TAPPER: That's Herschel Walker in Georgia you're talking about. And Congressman Joe Kennedy, let me ask you, "Politico" said that this an example, these three candidates, of how Trump's political machine doesn't vet candidates. I don't know that I agree with that. I think that he doesn't necessarily care. What do you think?

JOE KENNEDY, CNN POLITICAL COMMENTATOR: I don't think he vets and I don't think he cares. I think both of you are right. Jake, look, I spent some time, not a ton of years, but a couple of years as a prosecutor in Massachusetts and one of those years I was the domestic violence prosecutor in a small courthouse.

And it is one of the most heinous crimes we have anywhere. It is the most predictable form of homicide that there is. And the data bears that out. And look, yes, what you indicated were allegations. Who is to say exactly what happened here?

But the bottom line is when you have a former president of the United States engaging in a series of endorsements with multiple candidates that have credible allegations of abuse from one of the most heinous crimes that we have, that has to say not just something about the character of those that were endorsed but obviously the character of the endorser.

Of course, that being said, I don't think anybody is surprised about what this says about the former President Trump of his character or the credibility that he is willing to lend to women who claim abuse.

TAPPER: Congresswoman Love, moving on to other Trump endorsements, not grouped in with these three individuals. Democrats have been trying to link Republicans to Trump in all sorts of races. The Virginia governor's race for example, Democratic candidate Terry McAuliffe calling his opponent Glen Youngkin, the Republican nominee, Donald Trump in khakis.

It seems to be a very, very tight race. I've seen polls that have either one of them up but just by two or three points. What will the outcome of this race tell you, if anything, about how Republicans should run in the midterms in 2022?

LOVE: Well, you're asking someone who actually ran based on her constituents and based on her state and didn't really care about making sure I followed who was at the White House. But I would say that to any Republican candidate especially Youngkin that he really should just focus on what is resonating in his state.

He's talking about education and making sure that parents have a voice when it comes to their child's education. I think that he should do everything he can to run as an independent. In other words, not tied to Donald Trump. A person who is going to be one, first and foremost, on the side of Virginia.

And I think he'll do well. But I think that if he sticks to Donald Trump, Donald Trump actually likes to hang on to candidates that are close so he can say he actually helped them. I think Youngkin should do everything he can to actually just run on his own.

TAPPER: And Congressman Kennedy, I want you to take a listen to the accusation that Terry McAuliffe made on the campaign trail over the weekend about Republicans. He was campaigning with Stacey Abrams who had run for governor of Georgia and did not win.


TERRY MCAULIFFE, VIRGINIA GOVERNOR CANDIDATE: She would be the governor of Georgia today had the governor of Georgia not disenfranchised 1.4 million Georgia voters before the election. That's what happened to Stacey Abrams. They took the votes away.


TAPPER: Now, to be clear, the 1.4 million voters that were removed from the rolls were removed from the rolls from 2012 until 2018. And it was based on a law that a Democratic governor, Democratic legislature in Georgia assigned back in the '90s.

##########

**What is expected:**
In the transcript above, what did Terry McAuliffe call his Republican opponent in the Virginia governor's race?

**Data to examine:**
##########

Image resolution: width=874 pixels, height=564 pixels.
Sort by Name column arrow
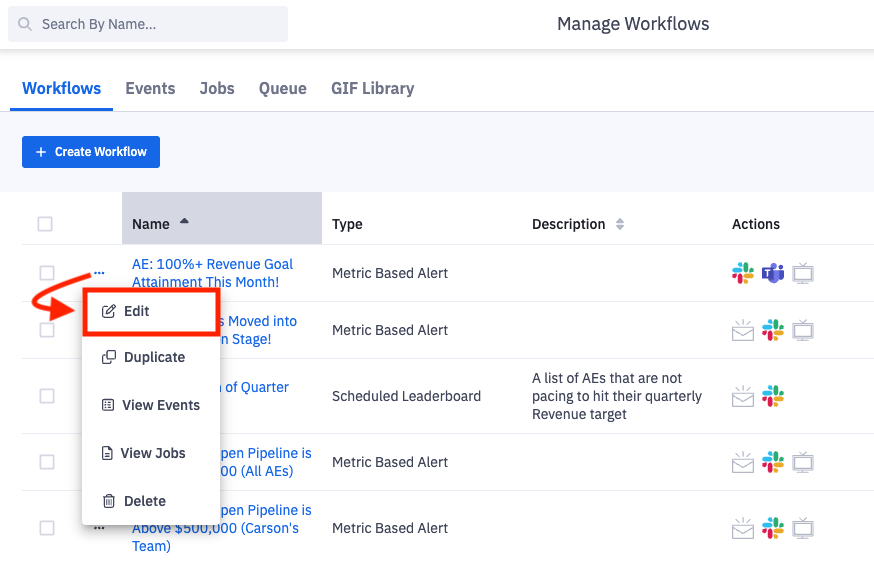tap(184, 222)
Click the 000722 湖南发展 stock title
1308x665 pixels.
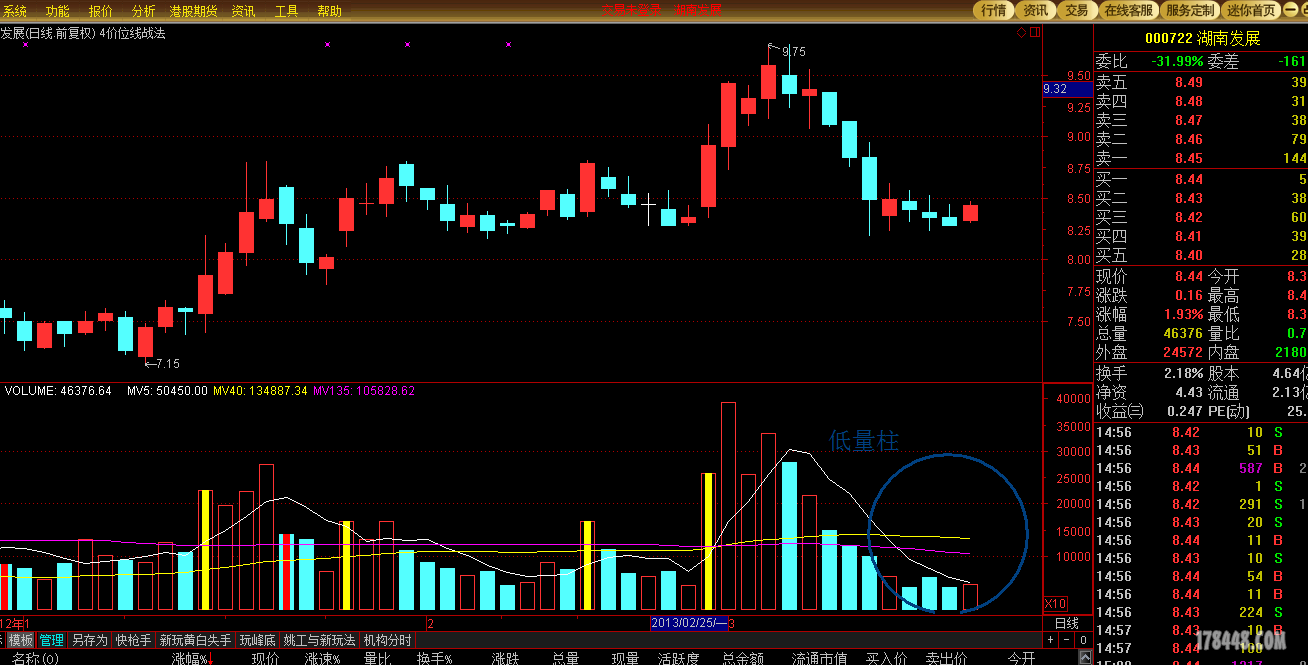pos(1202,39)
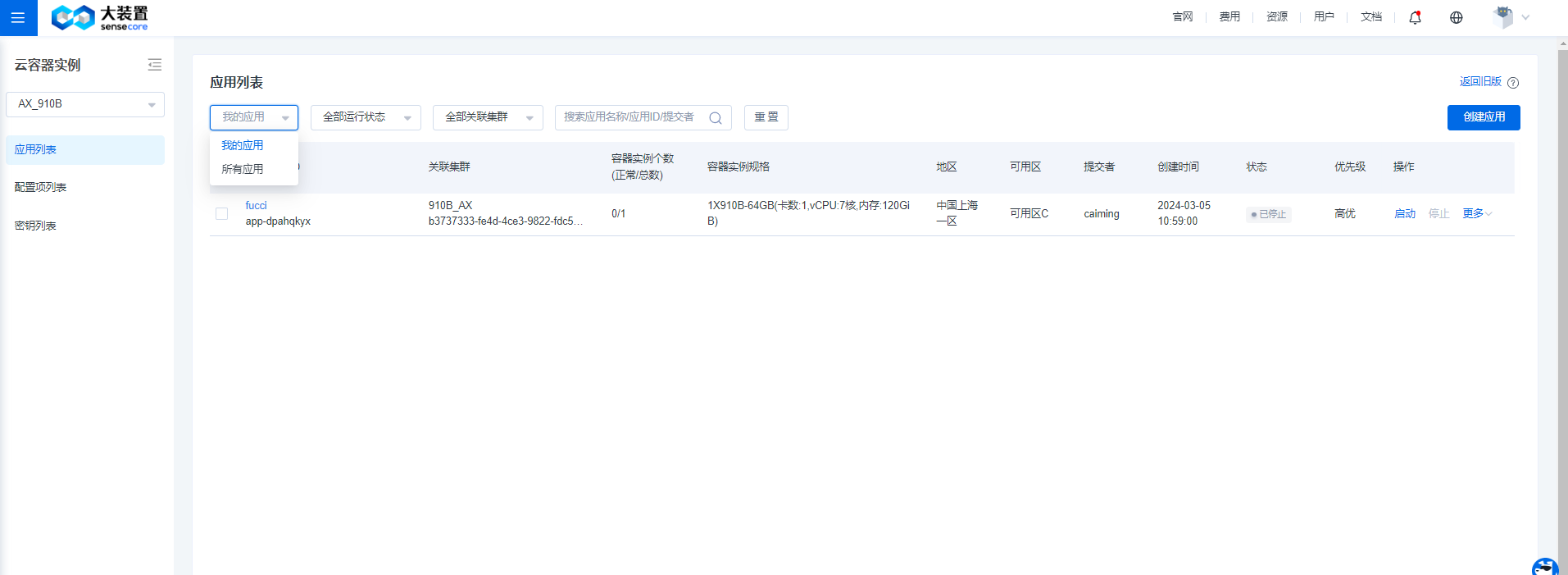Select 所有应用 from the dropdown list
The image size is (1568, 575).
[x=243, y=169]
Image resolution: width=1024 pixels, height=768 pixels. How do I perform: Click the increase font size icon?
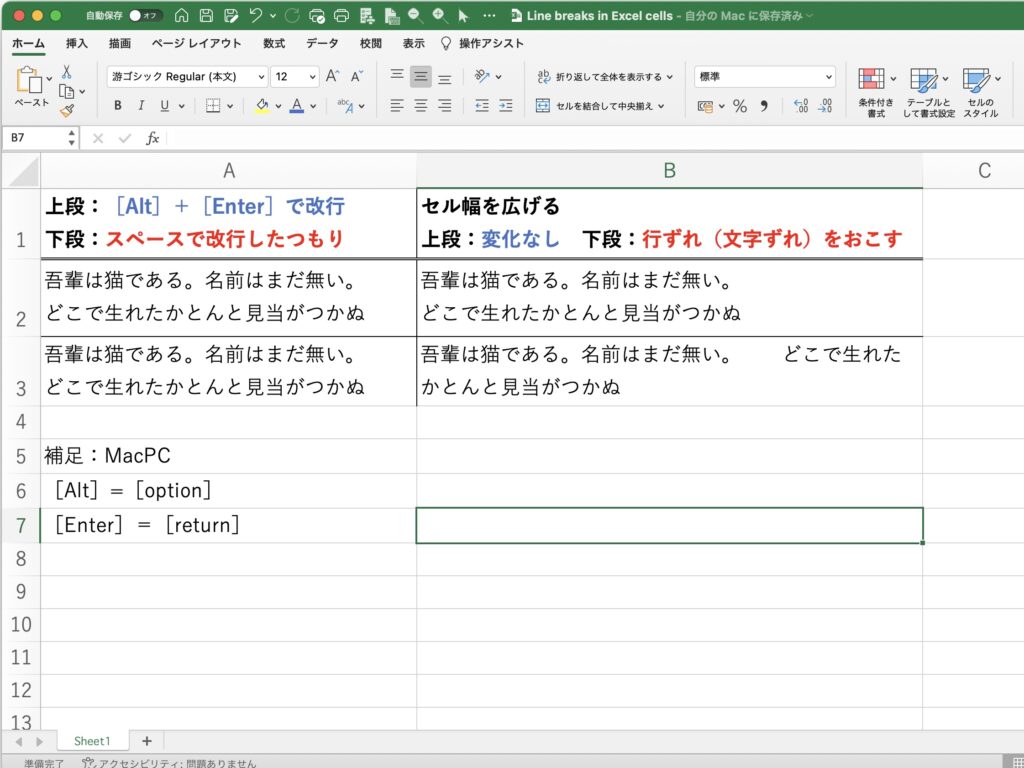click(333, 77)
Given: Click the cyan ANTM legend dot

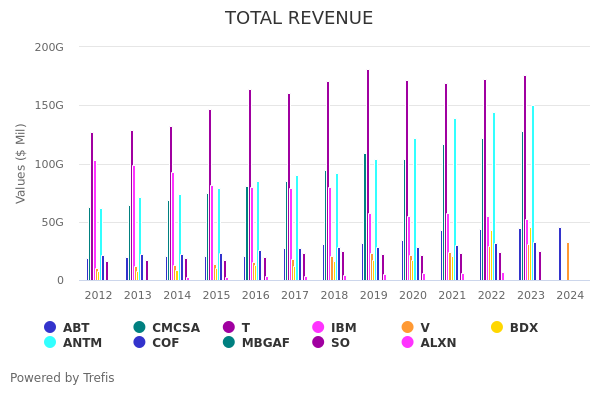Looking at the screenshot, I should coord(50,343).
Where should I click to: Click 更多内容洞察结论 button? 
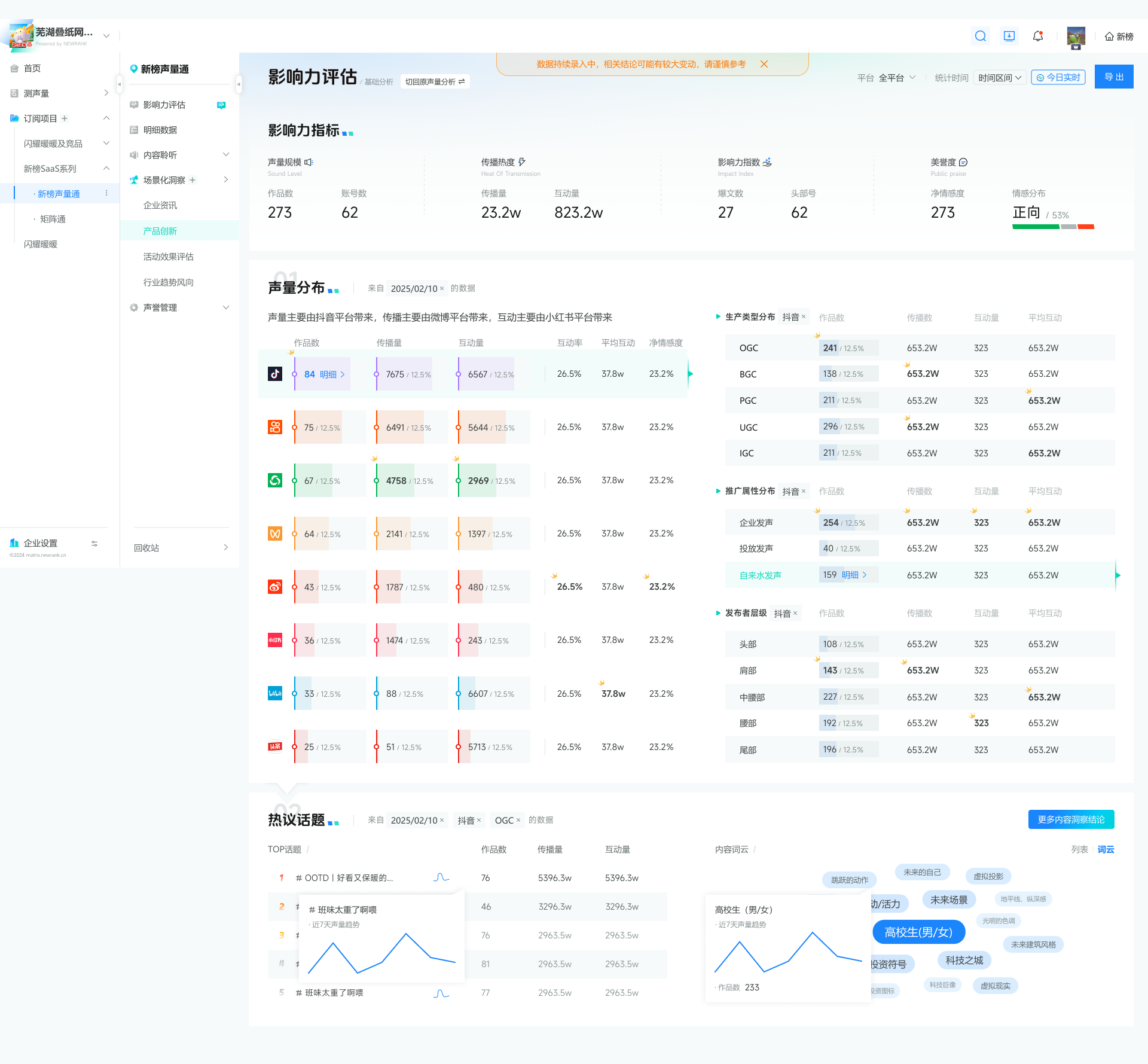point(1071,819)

##########

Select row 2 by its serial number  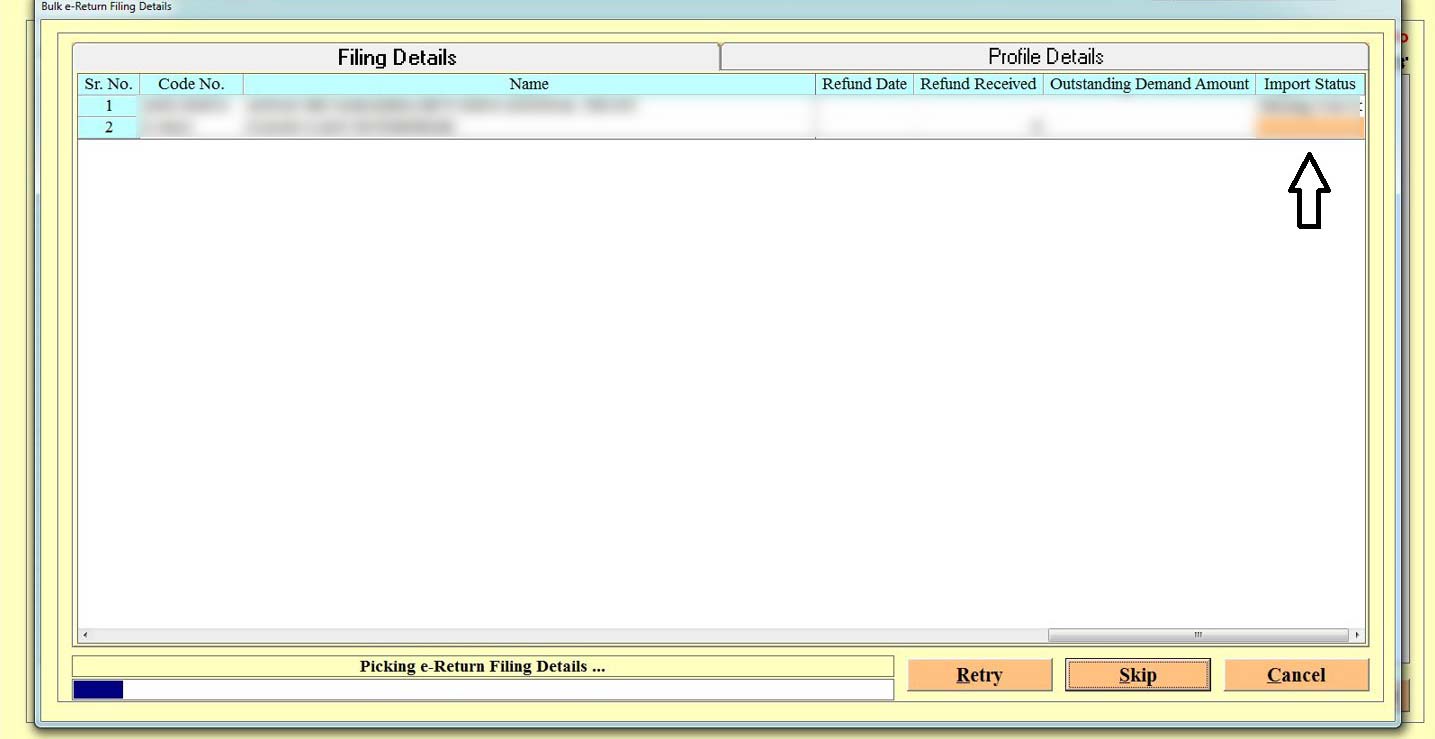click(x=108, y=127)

##########

**Problem solution:**
Donald Trump in khakis.